# [Task details]
Exercise in exact copying: restate word for word only the lines below from the one containing "Kontaktua (175, 10)" through the one containing "首页 (30, 71)", omitting any pictures.

=== Exercise inputs ===

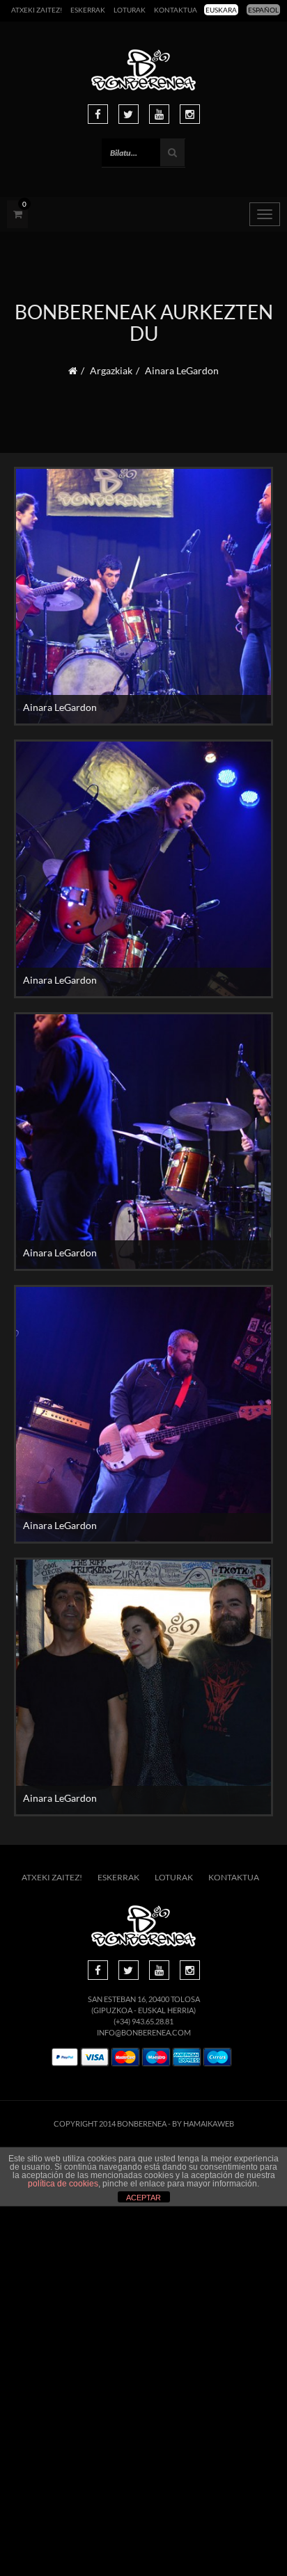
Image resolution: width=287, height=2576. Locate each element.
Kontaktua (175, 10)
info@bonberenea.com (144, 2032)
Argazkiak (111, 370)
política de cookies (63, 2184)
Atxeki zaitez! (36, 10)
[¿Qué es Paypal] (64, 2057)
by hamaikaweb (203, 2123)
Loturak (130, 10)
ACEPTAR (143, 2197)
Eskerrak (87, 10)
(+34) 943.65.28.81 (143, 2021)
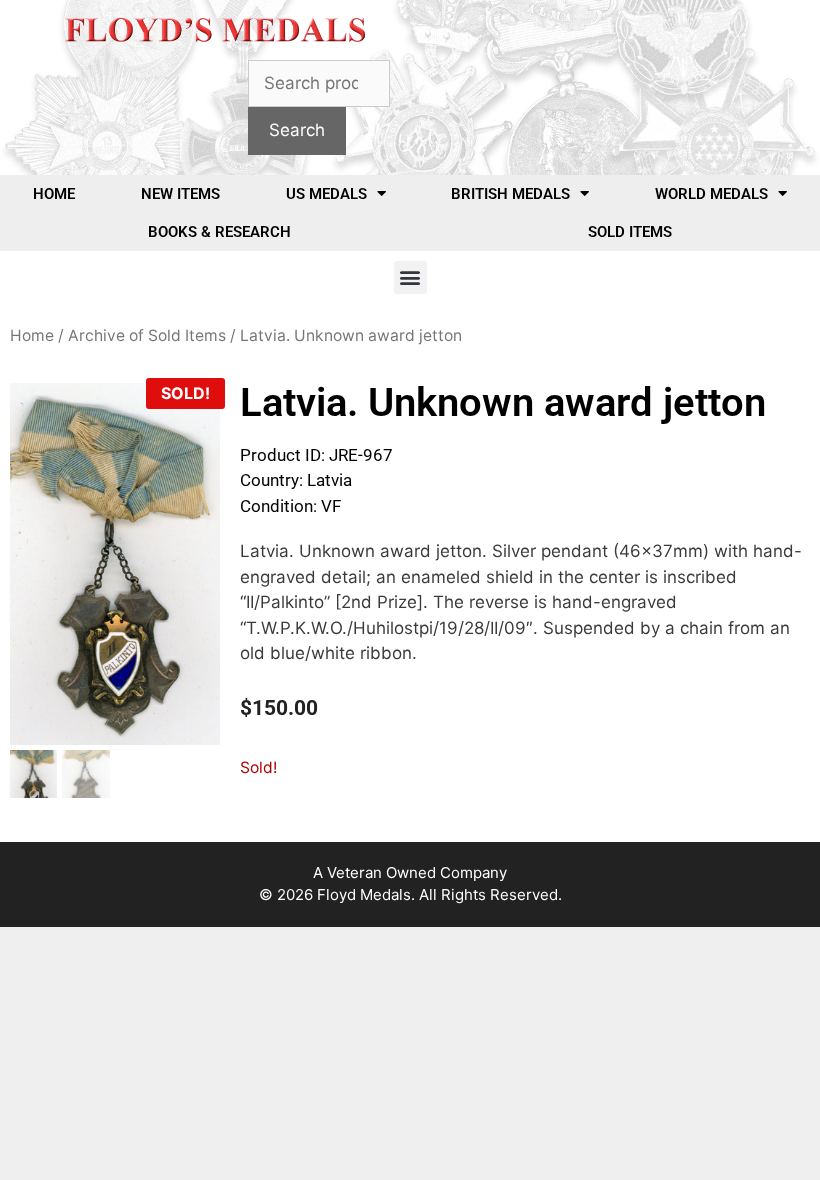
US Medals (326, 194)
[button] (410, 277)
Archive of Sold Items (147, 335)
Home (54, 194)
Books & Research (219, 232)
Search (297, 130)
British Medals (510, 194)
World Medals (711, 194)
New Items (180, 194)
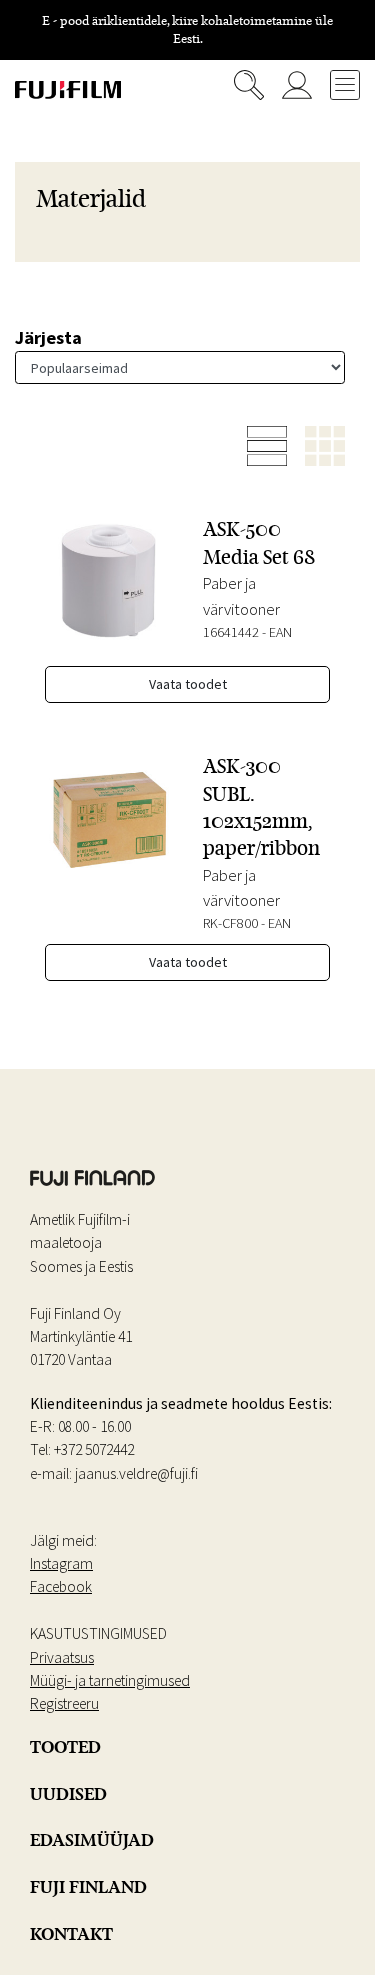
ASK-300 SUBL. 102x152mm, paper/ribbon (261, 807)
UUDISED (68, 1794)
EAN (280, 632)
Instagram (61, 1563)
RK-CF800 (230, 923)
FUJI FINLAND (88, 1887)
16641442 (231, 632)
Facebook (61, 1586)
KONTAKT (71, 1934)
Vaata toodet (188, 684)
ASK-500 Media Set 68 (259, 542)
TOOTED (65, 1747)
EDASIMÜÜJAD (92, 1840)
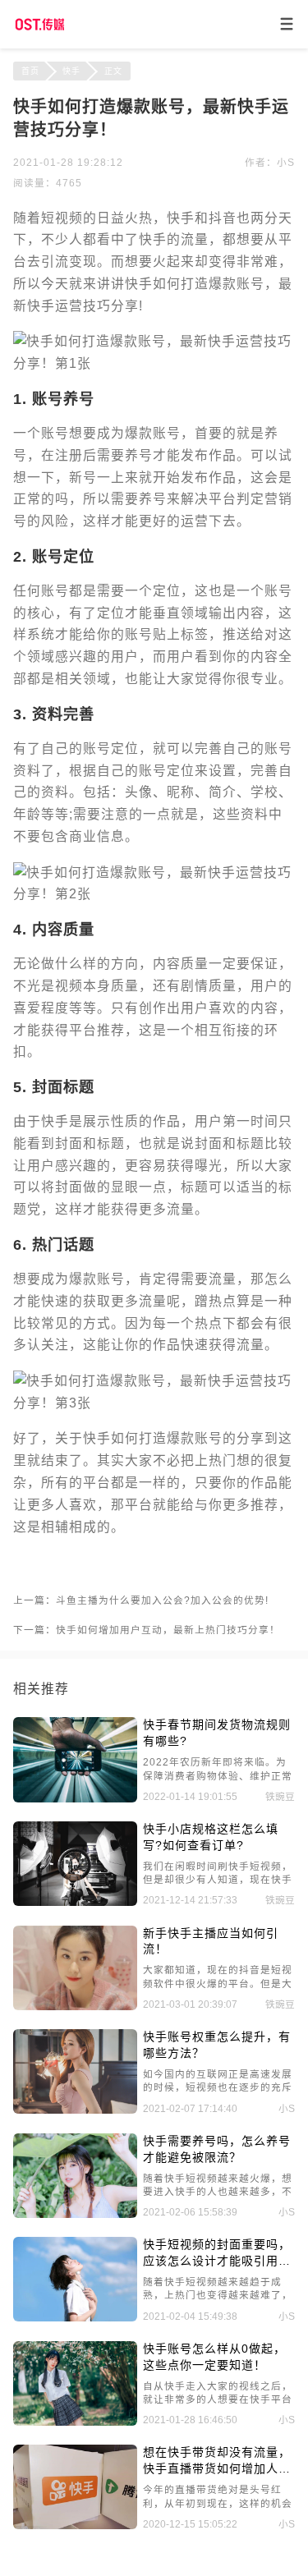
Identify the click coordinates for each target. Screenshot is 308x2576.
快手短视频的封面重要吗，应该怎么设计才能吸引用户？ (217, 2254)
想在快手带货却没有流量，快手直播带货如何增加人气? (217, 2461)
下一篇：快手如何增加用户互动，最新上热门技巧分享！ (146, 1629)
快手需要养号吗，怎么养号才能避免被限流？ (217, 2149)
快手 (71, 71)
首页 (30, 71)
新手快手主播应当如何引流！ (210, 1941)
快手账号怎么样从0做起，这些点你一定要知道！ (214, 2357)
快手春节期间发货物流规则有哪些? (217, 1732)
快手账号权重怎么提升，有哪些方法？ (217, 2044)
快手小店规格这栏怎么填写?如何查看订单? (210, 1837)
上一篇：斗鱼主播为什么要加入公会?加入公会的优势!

===

# [Solution below]
Kontaktua (175, 10)
info@bonberenea.com (144, 2032)
Argazkiak (111, 370)
política de cookies (63, 2184)
Atxeki zaitez! (36, 10)
[¿Qué es Paypal] (64, 2057)
by hamaikaweb (203, 2123)
Loturak (130, 10)
ACEPTAR (143, 2197)
Eskerrak (87, 10)
(+34) 943.65.28.81 (143, 2021)
US Medals (326, 194)
[button] (410, 277)
Archive of Sold Items (147, 335)
Home (54, 194)
Books & Research (219, 232)
Search (297, 130)
British Medals (510, 194)
World Medals (711, 194)
New Items (180, 194)
ASK-300 SUBL. 102x152mm, paper/ribbon (261, 807)
UUDISED (68, 1794)
EAN (280, 632)
Instagram (61, 1563)
RK-CF800 (230, 923)
FUJI FINLAND (88, 1887)
16641442 (231, 632)
Facebook (61, 1586)
KONTAKT (71, 1934)
Vaata toodet (188, 684)
ASK-500 Media Set 68 (259, 542)
TOOTED (65, 1747)
EDASIMÜÜJAD (92, 1840)
Identify the click coordinates for each target. Screenshot is 308x2576.
快手短视频的封面重要吗，应该怎么设计才能吸引用户？ (217, 2254)
想在快手带货却没有流量，快手直播带货如何增加人气? (217, 2461)
下一篇：快手如何增加用户互动，最新上热门技巧分享！ (146, 1629)
快手需要养号吗，怎么养号才能避免被限流？ (217, 2149)
快手 (71, 71)
首页 (30, 71)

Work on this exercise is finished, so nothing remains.